THE ‘GATEWAY TO SPACE VIDEO’

The GSLV and PSLV are the two launch vehicles used currently by ISRO to launch satellites into the geosynchronous and polar orbits respectively. The GSLV has 3 stages – the first is a solid (fuel) stage, the second a liquid (fuel) stage and the third is a cryogenic stage. The satellites launched so far have applications such as National development/infrastructure, telecom, disaster warnings, resource management, etc.

      The PSLV can launch multiple satellites simultaneously at a low cost and high reliability. The various facilities at SDSC were listed and their functions are explained in brief. Weather prediction is another important factor at the time of launch, and the SHAR boasts of this facility too. The latest addition to the SDSC was the S200 propellant plant. The strap on motors, their dimensions and use were elucidated.

      The countdown begins at (t-57) hours. At this time, the liquid propellants are filled into the system. At (t-16) hours, the mobile service car is withdrawn and the system is connected to the Launch and Mission control centre (which are placed 6km from the launch site) through electrical wires only. The cryogenic fuel is set around the launch site. The performance is monitored in real time. At about 17 minutes after blast off, the GSLV completes the mission – puts the satellite in geosynchronous orbit.

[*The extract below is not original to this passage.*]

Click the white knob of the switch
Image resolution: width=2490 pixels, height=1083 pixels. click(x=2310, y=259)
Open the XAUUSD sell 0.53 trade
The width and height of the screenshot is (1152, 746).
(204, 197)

      The Sriharikota Range has been chosen for its proximity to the equator and to use the rotation of the earth. It is close to Lake Pulikat and is about 100 km north of Chennai and close to the Bay of Bengal. After this, visitors were taken to several locations within the SDSC, with a guide to explain the locations.

MISSION CONTROL CENTRE

After another round of security checks, visitors were seated in the visitor’s box where the VVIP’s are seated during launches. Here, visitors were told about the history and geographical features of SHAR. The SHAR was renamed SDSC after former ISRO chairman Prof. Satish Dhawan on the 5th of September, 2002. The range is about 175 sq. km in area and has a coastline of 60km.

      The mission control is the focal point of controlling the vehicle. There are 8 ‘hold buttons’ at different places around the range. In case of abnormalities in subsystems (affecting the health of the rocket), the hold button is used to terminate the countdown. In case the abnormality has been resolved, the first row is used to supervise the control of the launch vehicle. The second and third rows control the operations on the vehicle. Various chiefs of operations are seated in these rows. These computers are connected by Ethernet and fibre optics.

      There is a separate ring safety server which is controlled by a senior scientist. In case of abnormalities in the path of the rocket, this person can detonate the rocket so that the rocket is blown up over the sea and does not affect neighbouring human population. There are 45 levels of information relating to the launch of the rocket. The vehicle Director authorises the launch at (t-16) minutes. An automatic sequence program checks the health of the rocket (with respect to various parameters) and ensures that any deviations in the parameters are within specific limits.

ISRO TELEMETRY, TRACKING AND COMMAND NETWORK (ISTRAC) SHAR GROUND STATION

Various animations related to the tracking rockets and the orbiting of satellites was shown. There was another animation of the Chandrayaan’s route to the moon. The MIP had to make 5 orbits around the earth and 4 around the moon before impact. Each orbit around the earth was of increasing height and each orbit around the moon was of decreasing height.

LAUNCH PAD II

This is the location that we see every time a launch is broadcast on television. The rocket is assembled and brought to the launch pad. The rocket is electrically insulated from lightning by 4 lightning protection towers. These towers also house high resolution cameras at several levels to monitor the various stages of the rocket. These cameras are protected by concrete enclosures. The launch pad itself is about 70m high. This means that the protection towers are even taller. An anchor is present to hold the rocket in place until the time of blast off.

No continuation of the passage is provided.